# [THE DATA]
****************
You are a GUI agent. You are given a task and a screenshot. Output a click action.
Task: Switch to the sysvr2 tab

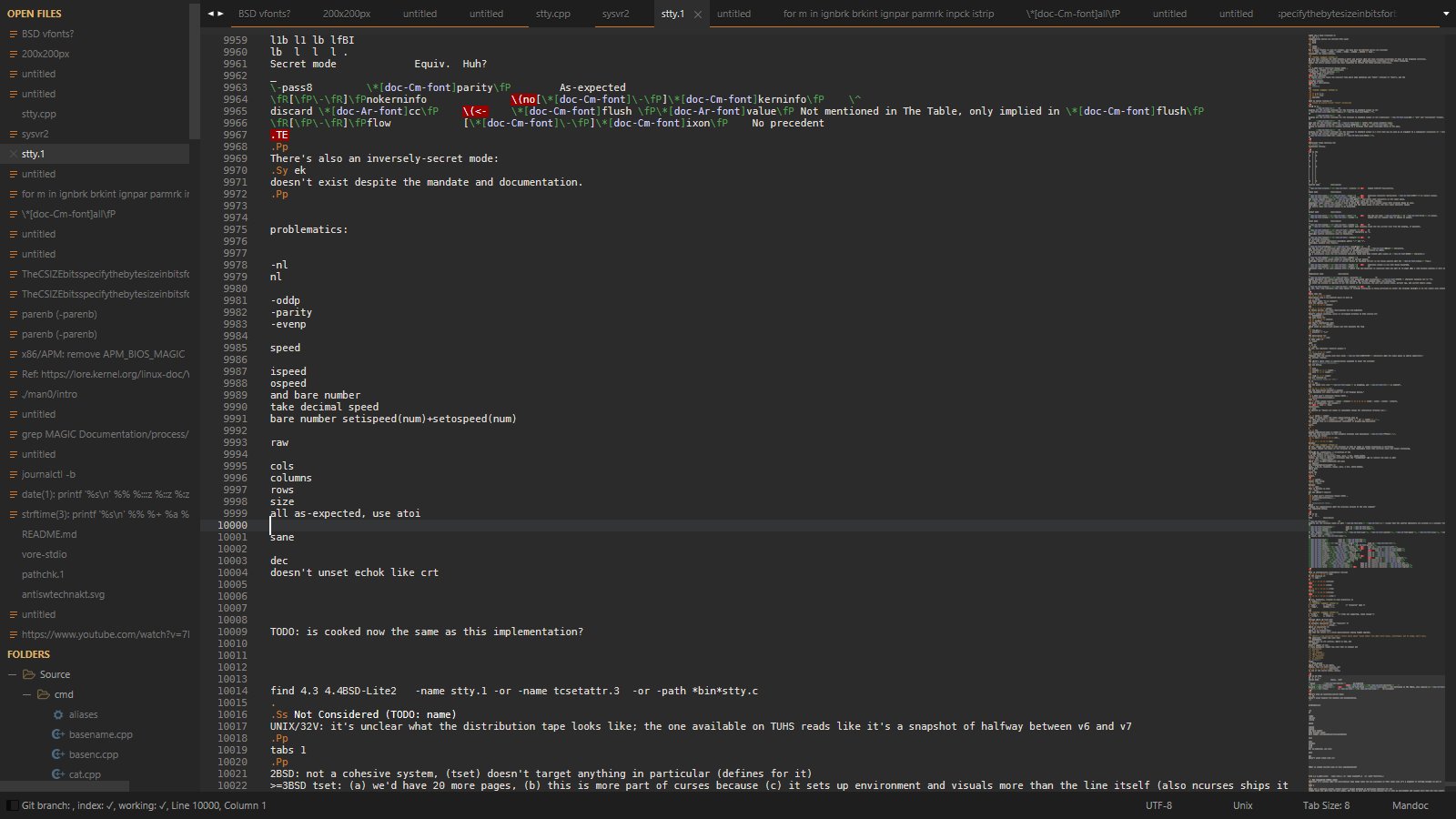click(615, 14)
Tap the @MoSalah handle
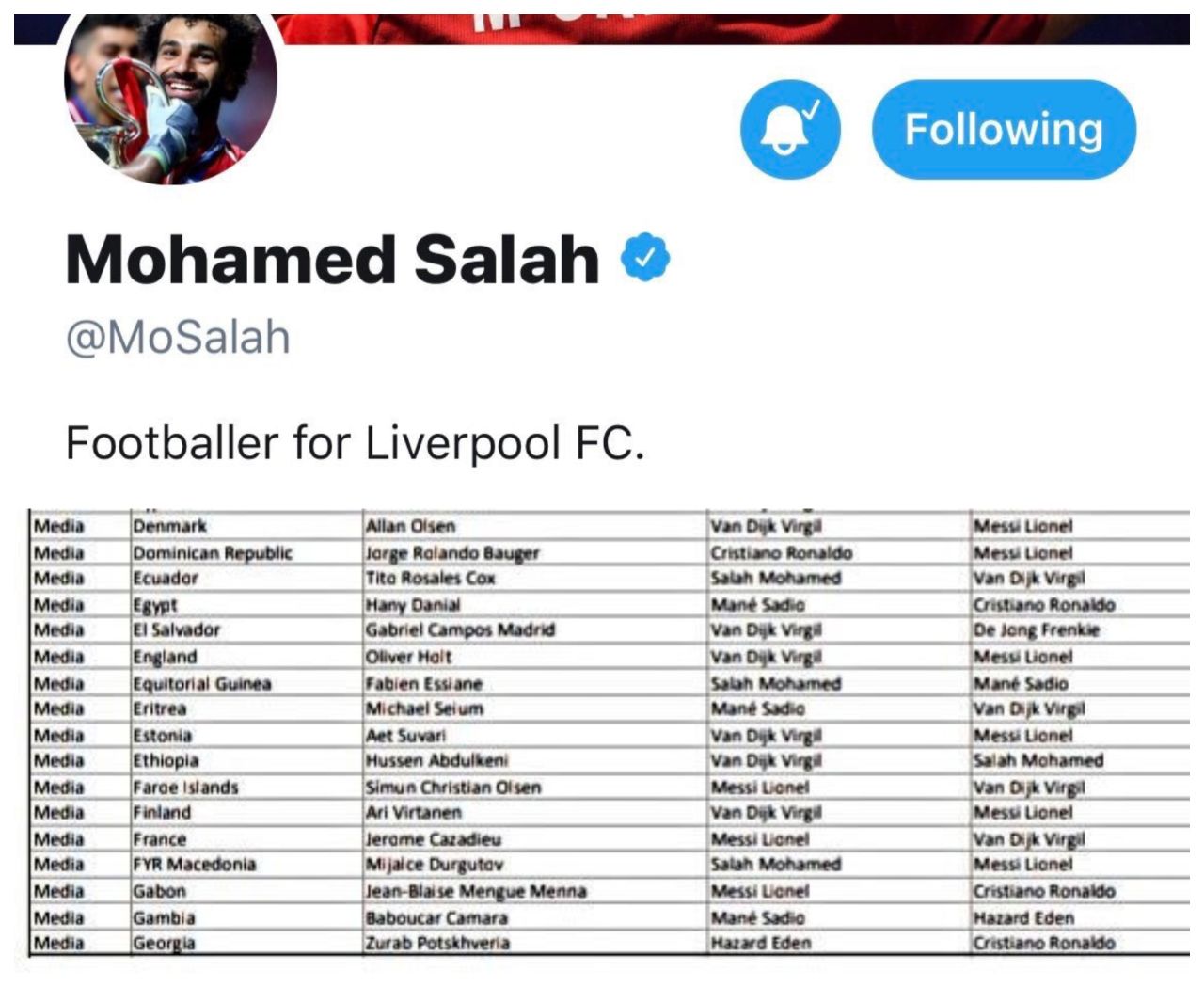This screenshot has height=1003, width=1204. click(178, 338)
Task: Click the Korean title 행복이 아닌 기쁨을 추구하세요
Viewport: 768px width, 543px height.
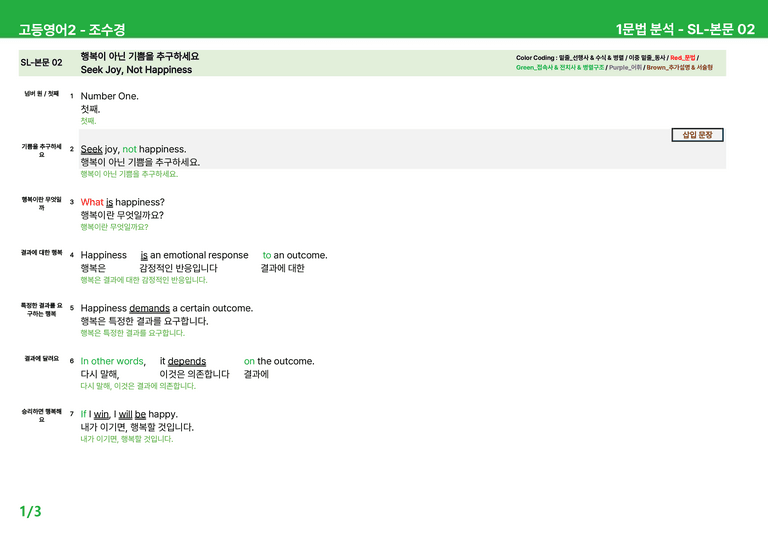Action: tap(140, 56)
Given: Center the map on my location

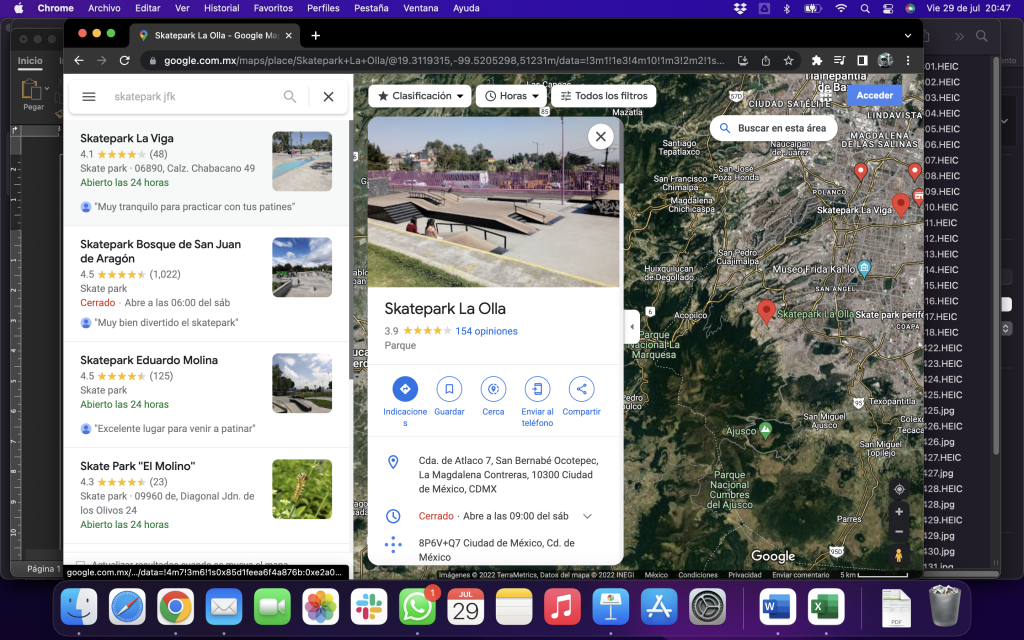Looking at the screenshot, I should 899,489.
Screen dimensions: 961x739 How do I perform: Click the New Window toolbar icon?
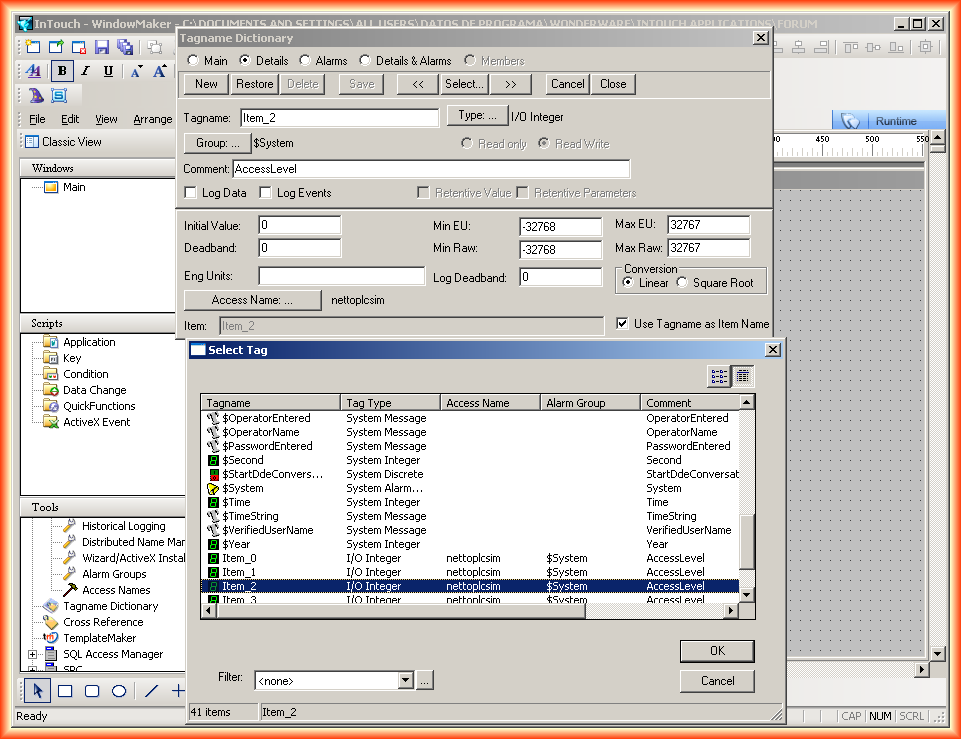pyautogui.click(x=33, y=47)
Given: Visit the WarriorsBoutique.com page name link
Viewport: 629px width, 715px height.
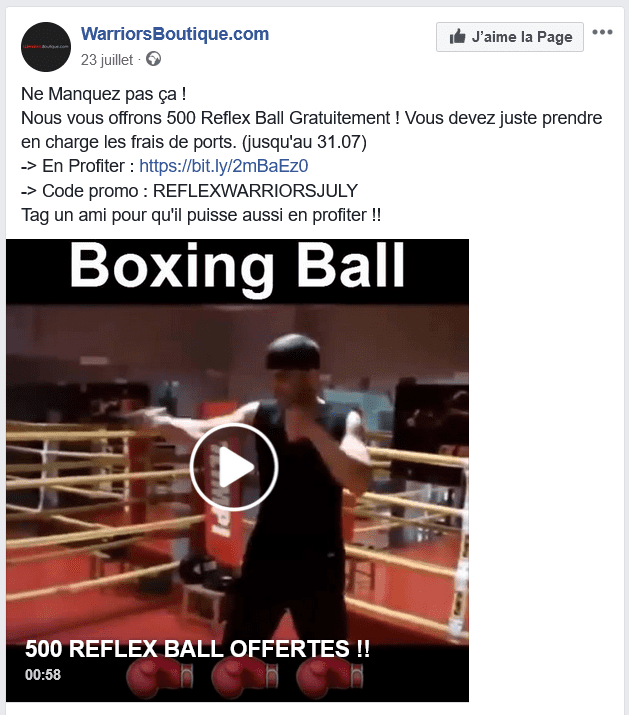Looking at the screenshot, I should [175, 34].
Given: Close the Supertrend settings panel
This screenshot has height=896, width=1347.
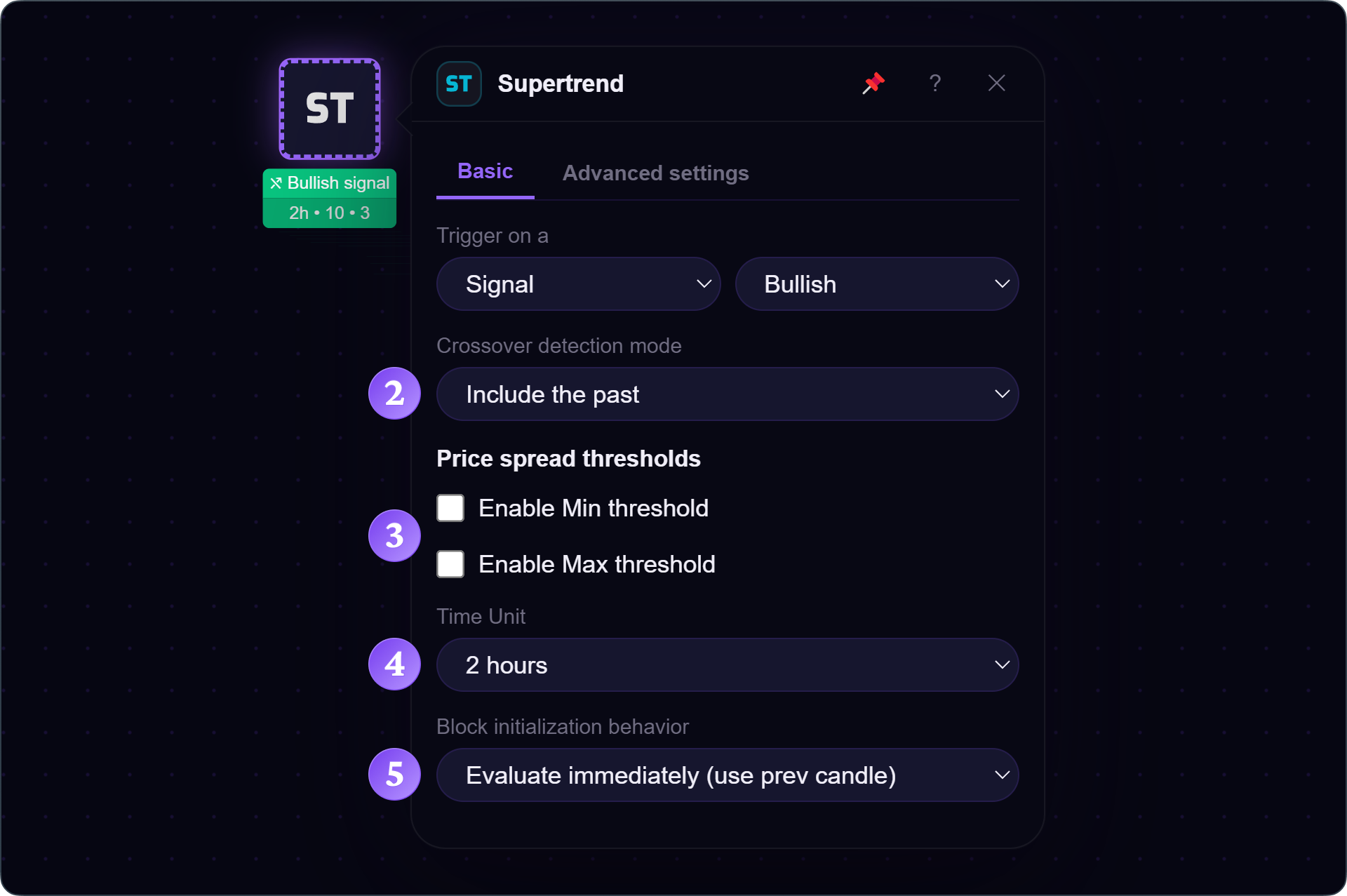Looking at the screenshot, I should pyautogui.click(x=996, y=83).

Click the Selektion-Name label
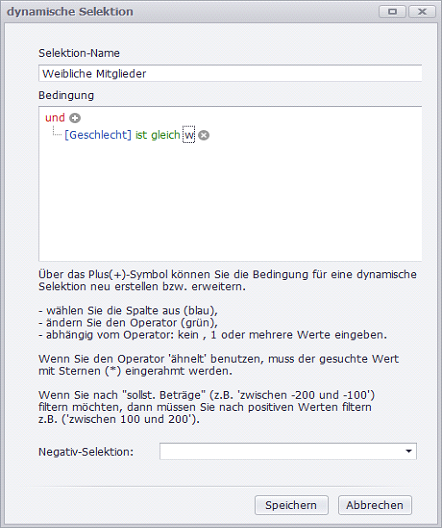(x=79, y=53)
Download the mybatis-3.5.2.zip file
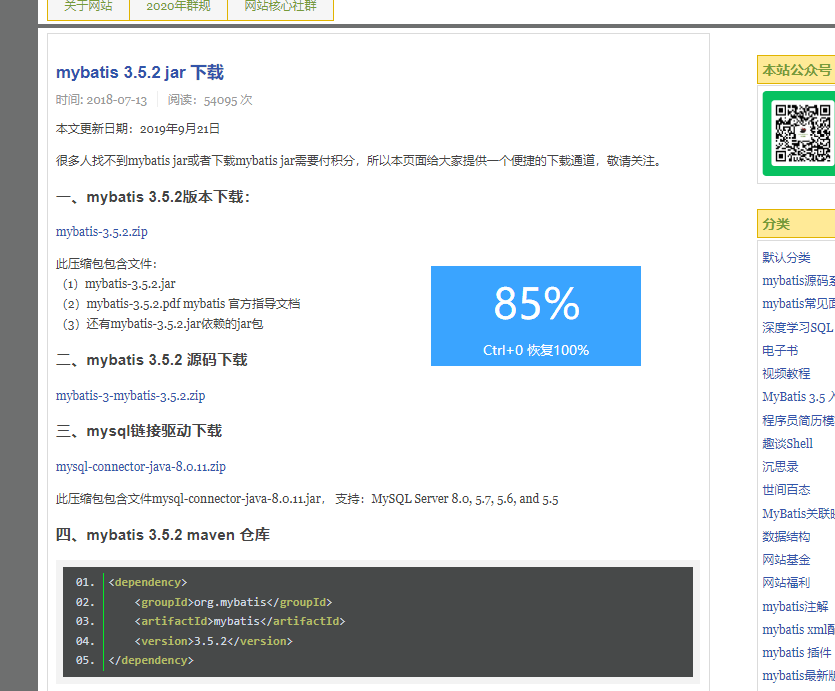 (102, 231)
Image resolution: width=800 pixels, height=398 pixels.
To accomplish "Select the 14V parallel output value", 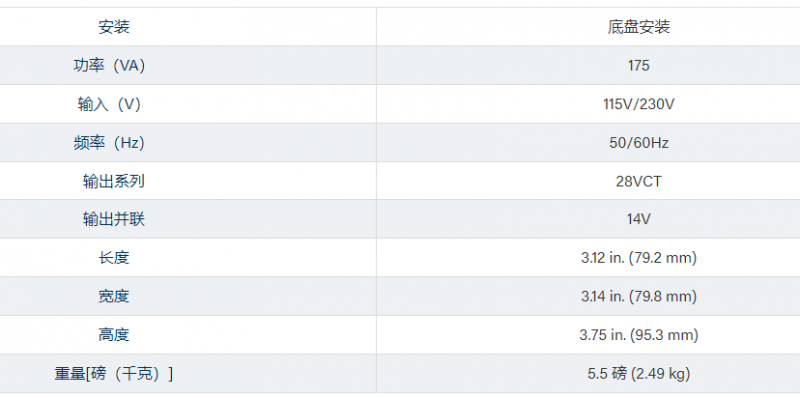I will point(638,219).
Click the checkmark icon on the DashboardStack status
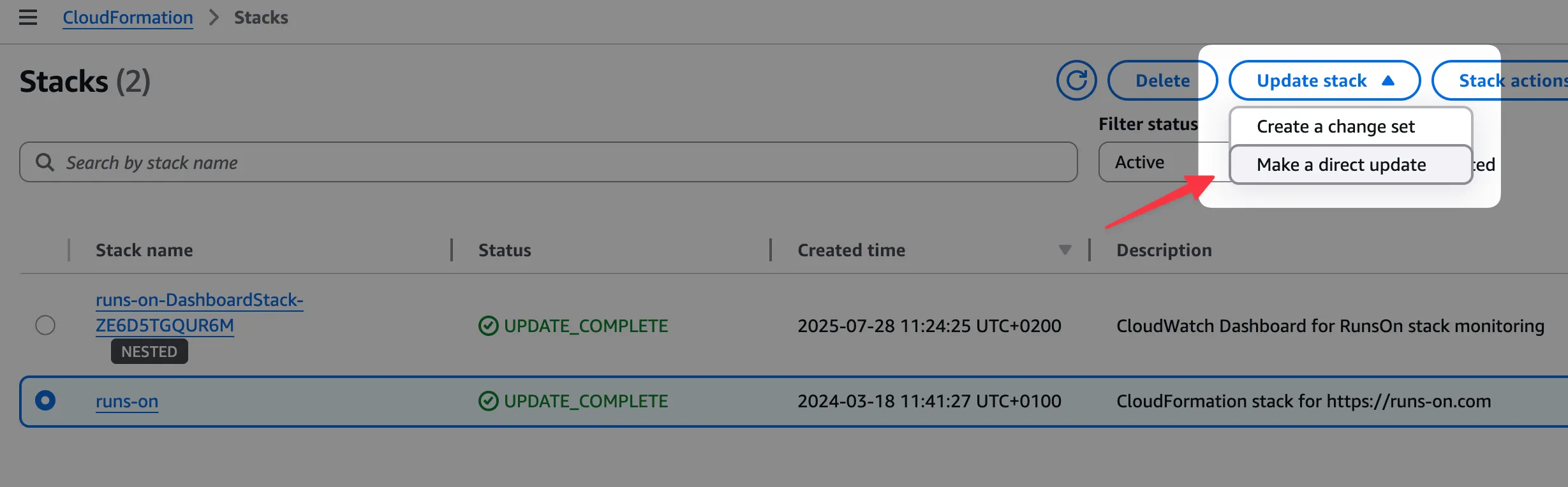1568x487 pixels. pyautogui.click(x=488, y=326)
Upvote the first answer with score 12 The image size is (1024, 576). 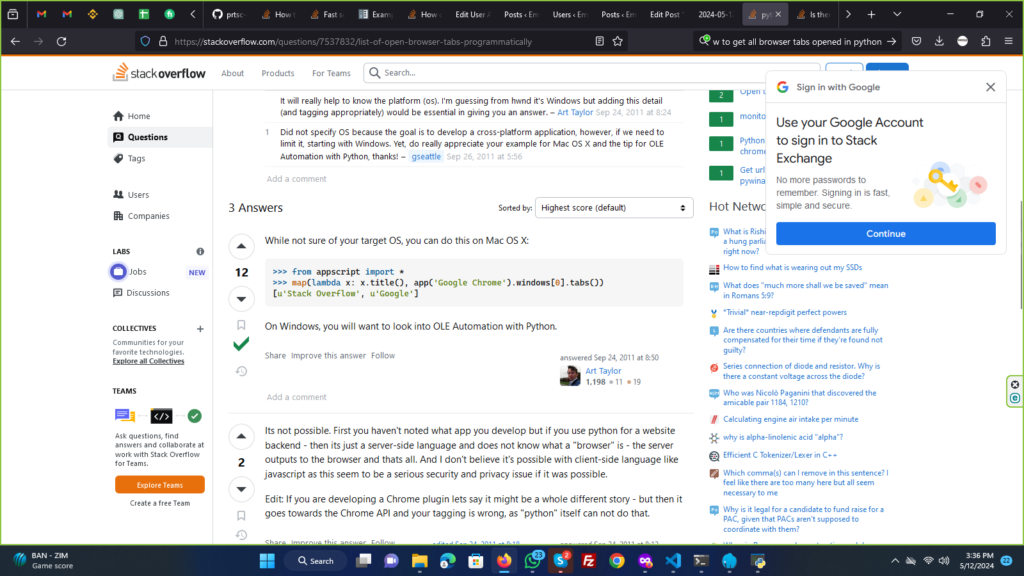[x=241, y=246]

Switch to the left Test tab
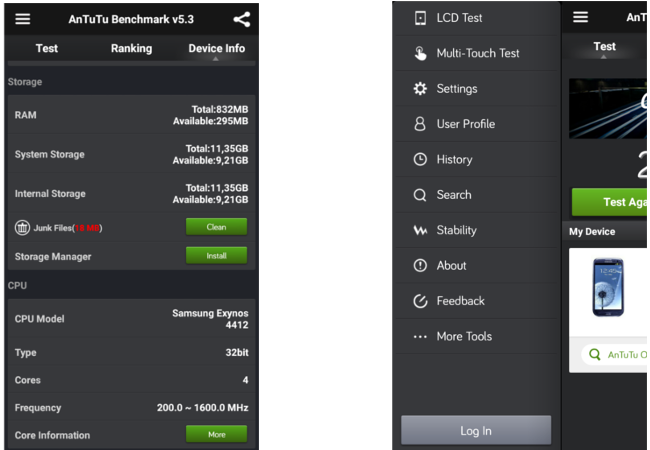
****************
# [WORK INSTRUCTIONS]
The reply should hold only the lines running from the top of the records to the line containing "Task: Click the Korean title 행복이 아닌 기쁨을 추구하세요", both included, copied exactly with no pictures.

# [RESULT]
You are a GUI agent. You are given a task and a screenshot. Output a click action.
Task: Switch to the sysvr2 tab

click(615, 14)
Tap the @MoSalah handle
This screenshot has height=1003, width=1204. click(178, 338)
Task: Click the Korean title 행복이 아닌 기쁨을 추구하세요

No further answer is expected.